# Survival prediction using Spark

I use the following classification models:
 * Logistic Regression 
 * SVM *(there's a chance the data is simple enough to be linearly separable)*
 * Naive Bayes *(the simplest model one can think of but sometimes it shows unexpectedly good results, so I think it's interesting to see what it can do with Titanic data)*

Start with settings, then load the data

In [1]:
import os

In [2]:
os.environ["JAVA_HOME"] = '/usr/lib/jvm/java-8-oracle'
os.environ["PYSPARK_SUBMIT_ARGS"] = 'pyspark-shell'

In [3]:
os.environ["SPARK_HOME"] = '/home/asti/spark-2.2.0-bin-hadoop2.7/'

In [4]:
import sys

sys.path.append(os.environ['SPARK_HOME']+"/python")

In [5]:
sys.path.append(os.environ['SPARK_HOME']+"/python/lib/py4j-0.10.4-src.zip")

In [6]:
import py4j
from pyspark import SparkContext, SparkConf, SQLContext

In [7]:
from pyspark.mllib.regression import LabeledPoint, LinearRegressionModel, LinearRegressionWithSGD
import numpy as np

In [8]:
conf = (SparkConf().setMaster("local")
        .setAppName("Homework")
        .set("spark.executor.memory", "2g"))

In [9]:
sc = SparkContext(conf=conf)

In [10]:
sqlcontext = SQLContext(sc)

In [28]:
df = sqlcontext.read.format(
    'com.databricks.spark.csv').options(
    header='true').load('train.csv')

In [29]:
df.printSchema()

root
 |-- PassengerId: string (nullable = true)
 |-- Survived: string (nullable = true)
 |-- Pclass: string (nullable = true)
 |-- Name: string (nullable = true)
 |-- Sex: string (nullable = true)
 |-- Age: string (nullable = true)
 |-- SibSp: string (nullable = true)
 |-- Parch: string (nullable = true)
 |-- Ticket: string (nullable = true)
 |-- Fare: string (nullable = true)
 |-- Cabin: string (nullable = true)
 |-- Embarked: string (nullable = true)



Some of the columns will go with *'string'* type just fine, but some should be casted

* Should be **integers**: ticket class (**Pclass**), survival indicator (**Survived**), number of family members onboard (**SibSp** and **Parch**)
* Should be **boolean**: gender (**Sex**)
* Will go with **float/double**: **Age**, **Fare**

# Preprocessing and feature generation

Probably an absolute value of one's age isn't as important as the age group this person belongs to. But before dividing age values into groups let's preprocess it first.
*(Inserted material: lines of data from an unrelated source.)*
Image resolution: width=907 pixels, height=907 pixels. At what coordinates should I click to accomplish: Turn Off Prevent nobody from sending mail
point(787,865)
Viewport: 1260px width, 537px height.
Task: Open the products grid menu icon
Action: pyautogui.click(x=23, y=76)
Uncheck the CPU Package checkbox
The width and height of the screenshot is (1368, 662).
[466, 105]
Some values are missed in *Age* column. I'm going to cast the column to double type and then fill all the gaps with the value of mean age in dataset

In [13]:
from pyspark.sql.functions import udf
from pyspark.sql import types

## Process age

In [30]:
def parse_age(str_age):
    try:
        return float(str_age)
    except:
        return None
    
change_age = udf(parse_age, types.StringType())
df = df.withColumn('Age', change_age(df['Age']))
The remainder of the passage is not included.